Tuesday, August 29, 2006

More wonderings...very little action

We really need to get those school apps in for the boys; what if they don't get accepted?? Then what? Do I stay with the kids to finish out the school year? Home-school them??? (not) What? Can they get accepted for next year? Right now we're waiting for final numbers for our relo package from Tim's job. Since he'll be the first ex-pat for that company, they have to write policies before we get numbers, which is taking a LONG time. Once we get the numbers, some answers will fall into place; we can get the kids applied for school (it costs $1000 to APPLY to this school, and we are waiting so they can cover that cost); we can figure out what to do with the house.

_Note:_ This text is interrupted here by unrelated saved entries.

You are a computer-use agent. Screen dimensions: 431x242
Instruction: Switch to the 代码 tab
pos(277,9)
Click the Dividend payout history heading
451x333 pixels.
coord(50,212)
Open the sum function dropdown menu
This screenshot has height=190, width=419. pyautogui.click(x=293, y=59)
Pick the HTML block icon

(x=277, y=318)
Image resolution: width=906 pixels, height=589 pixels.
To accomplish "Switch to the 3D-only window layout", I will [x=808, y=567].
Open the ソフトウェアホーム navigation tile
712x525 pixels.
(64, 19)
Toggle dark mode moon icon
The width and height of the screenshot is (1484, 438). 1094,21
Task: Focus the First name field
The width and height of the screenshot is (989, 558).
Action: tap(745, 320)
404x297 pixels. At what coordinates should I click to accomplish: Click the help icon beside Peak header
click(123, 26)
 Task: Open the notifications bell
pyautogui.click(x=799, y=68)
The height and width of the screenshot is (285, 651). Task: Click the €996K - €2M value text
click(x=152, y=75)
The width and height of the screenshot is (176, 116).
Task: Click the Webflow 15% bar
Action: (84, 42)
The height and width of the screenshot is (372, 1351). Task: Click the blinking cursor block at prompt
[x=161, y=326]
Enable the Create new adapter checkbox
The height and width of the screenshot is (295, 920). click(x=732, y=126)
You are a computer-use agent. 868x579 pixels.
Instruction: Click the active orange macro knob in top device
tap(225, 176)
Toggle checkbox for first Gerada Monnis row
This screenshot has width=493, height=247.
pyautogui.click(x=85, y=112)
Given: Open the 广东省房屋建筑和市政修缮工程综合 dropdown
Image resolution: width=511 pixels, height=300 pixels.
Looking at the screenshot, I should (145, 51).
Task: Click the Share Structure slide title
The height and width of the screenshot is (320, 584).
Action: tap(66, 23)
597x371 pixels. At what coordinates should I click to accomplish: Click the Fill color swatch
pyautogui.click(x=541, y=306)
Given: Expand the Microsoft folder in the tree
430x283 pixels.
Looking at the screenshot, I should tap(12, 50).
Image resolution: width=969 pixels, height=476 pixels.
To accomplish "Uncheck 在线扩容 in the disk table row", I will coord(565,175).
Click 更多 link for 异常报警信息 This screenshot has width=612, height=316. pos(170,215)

I need to keep reminding myself that I will be the main one responsible for a smooth and relatively trauma-free relocation for the kids. Tim will be getting into a new job and will have a network in place already. The kids will be excited about meeting new people and their new school. I will be concentrating on how to provide continuity, peace, reassurance and normalcy to the life of our family. I guess that 's the ultimate "mom" responsibility and I'm okay with that. I just hope I do okay. Keeping the kids as my top priority will help me stay focused on the positive. My friend who lost her husband almost a year ago to a car accident has become a true expert on finding silver linings. As the anniversary of her husband's death approaches, her response is "at least it's the only first anniversary of this we'll have to deal with. At least there's only one." She stops me in my tracks every time she speaks of her loss. She is a person to learn selflessness and coping from.